**Records**
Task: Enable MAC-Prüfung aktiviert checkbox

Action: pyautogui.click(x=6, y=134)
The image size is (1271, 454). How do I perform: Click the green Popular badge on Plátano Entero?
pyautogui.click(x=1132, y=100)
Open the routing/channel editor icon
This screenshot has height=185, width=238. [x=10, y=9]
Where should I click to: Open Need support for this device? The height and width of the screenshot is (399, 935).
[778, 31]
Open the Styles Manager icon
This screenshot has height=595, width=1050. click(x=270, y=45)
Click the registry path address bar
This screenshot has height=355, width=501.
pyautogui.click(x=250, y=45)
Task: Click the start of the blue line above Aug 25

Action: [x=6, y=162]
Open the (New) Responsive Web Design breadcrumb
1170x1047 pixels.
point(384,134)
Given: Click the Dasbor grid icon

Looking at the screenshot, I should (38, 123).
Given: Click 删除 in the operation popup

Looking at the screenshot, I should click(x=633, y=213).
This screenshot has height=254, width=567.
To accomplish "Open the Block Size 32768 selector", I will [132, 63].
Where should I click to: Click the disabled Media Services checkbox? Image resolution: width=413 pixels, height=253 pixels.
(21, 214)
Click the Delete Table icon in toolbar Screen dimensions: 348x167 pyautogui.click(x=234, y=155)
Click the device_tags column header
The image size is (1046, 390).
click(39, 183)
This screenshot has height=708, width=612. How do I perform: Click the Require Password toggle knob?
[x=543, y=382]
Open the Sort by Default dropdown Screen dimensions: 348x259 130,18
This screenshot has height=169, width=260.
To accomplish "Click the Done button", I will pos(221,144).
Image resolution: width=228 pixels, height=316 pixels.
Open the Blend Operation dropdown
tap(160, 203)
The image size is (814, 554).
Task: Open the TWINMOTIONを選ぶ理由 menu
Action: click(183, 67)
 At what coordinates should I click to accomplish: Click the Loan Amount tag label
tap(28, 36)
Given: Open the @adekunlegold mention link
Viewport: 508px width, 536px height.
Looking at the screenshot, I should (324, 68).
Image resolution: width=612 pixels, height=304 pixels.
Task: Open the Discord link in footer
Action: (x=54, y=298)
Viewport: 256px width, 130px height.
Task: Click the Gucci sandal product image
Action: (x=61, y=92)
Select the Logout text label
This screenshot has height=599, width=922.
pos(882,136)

**Task requirements**
Scale the records above, starting at the very first line and going on through the line with "pyautogui.click(x=1132, y=100)": write all of those lines again, requests included. Multiply every coordinate in the answers by 0.85 and round to whole numbers, with halves going up.

**Task response**
Task: Enable MAC-Prüfung aktiviert checkbox

Action: pyautogui.click(x=5, y=114)
The image size is (1271, 454). How do I perform: Click the green Popular badge on Plátano Entero?
pyautogui.click(x=962, y=85)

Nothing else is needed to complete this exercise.